Global | sindonews | Published at Minggu, 09 Januari 2022 - 20:28
Lebih dari 400 Staf Parlemen India Dinyatakan Positif COVID-19

NEW DELHI - Lebih dari 400 staf di Parlemen India dinyatakan positif COVID-19 jelang sidang anggaran parlemen.

Kantor berita ANI, mengutip pejabat yang tidak ingin disebutkan namanya, melaporkan bahwa 402 dari 1.409 staf parlemen dites positif COVID-19 dari tanggal 4 hingga 8 Januari setelah sampel mereka dikirim untuk pengurutan genom guna mengonfirmasi varian.

"Hampir 402 staf dinyatakan positif COVID-19 dari 4-8 Januari dan semua sampel telah dikirim ke sekuensing genom untuk konfirmasi varian Omicron," kata seorang pejabat kepada ANI yang dikutip Hindustan Express , Minggu (9/1/2022).

Menurut pesan internal dari staf parlemen, mereka disarankan untuk mengikuti tindakan pencegahan sesuai pedoman pemerintah.

Perintah baru-baru ini oleh Departemen Otoritas Manajemen Bencana New Delhi mengarahkan semua kantor pemerintah hanya mempekerjakan 50 persen dari kapasitas staf dan sisanya bekerja dari rumah.

Menganggap serius varian baru COVID-19, Omicron, pemerintah India juga membebaskan stafnya dari biometrik untuk hadir.

Dikutip dari Gulf News, Ibu kota India New Delhi, menyaksikan lonjakan tajam dalam infeksi virus Corona setiap hari dan telah memberlakukan pembatasan pada pertemuan dan pergerakan.

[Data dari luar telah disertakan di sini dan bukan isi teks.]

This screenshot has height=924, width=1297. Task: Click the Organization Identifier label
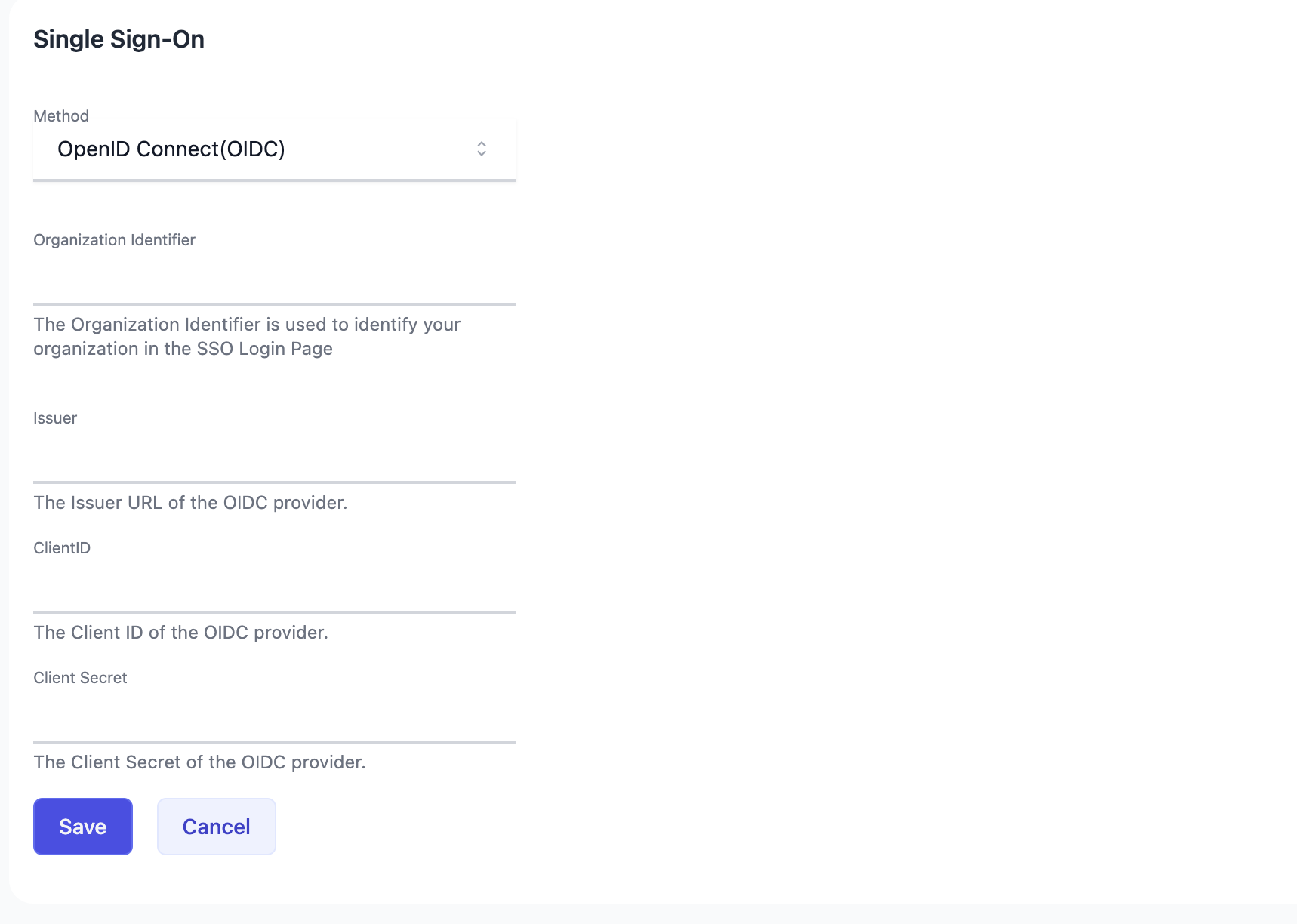pyautogui.click(x=114, y=239)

Namun, berbicara pada konferensi pers virtual, Ketua Menteri Delhi Arvind Kejriwal mengatakan pada hari Minggu bahwa dia tidak berniat memberlakukan penguncian.Sebaliknya, ia mengimbau masyarakat untuk menggunakan masker dan melengkapi vaksinasi.

"Bahkan ketika jumlah kasus harian tetap tinggi, kematian akibat COVID-19 dan jumlah pasien yang dirawat di rumah sakit tetap rendah dibandingkan dengan situasi tahun lalu," kata Kejriwal.

India melaporkan 159.632 kasus baru selama 24 jam pada Minggu pagi ketika negara itu mencatat rentang infeksi tiga hari terburuk sejak Juni. Angka-angka terbaru menandai hari ketiga berturut-turut bahwa infeksi telah mencapai 100.000, dengan total mencapai 35,5 juta sejak dimulainya pandemi.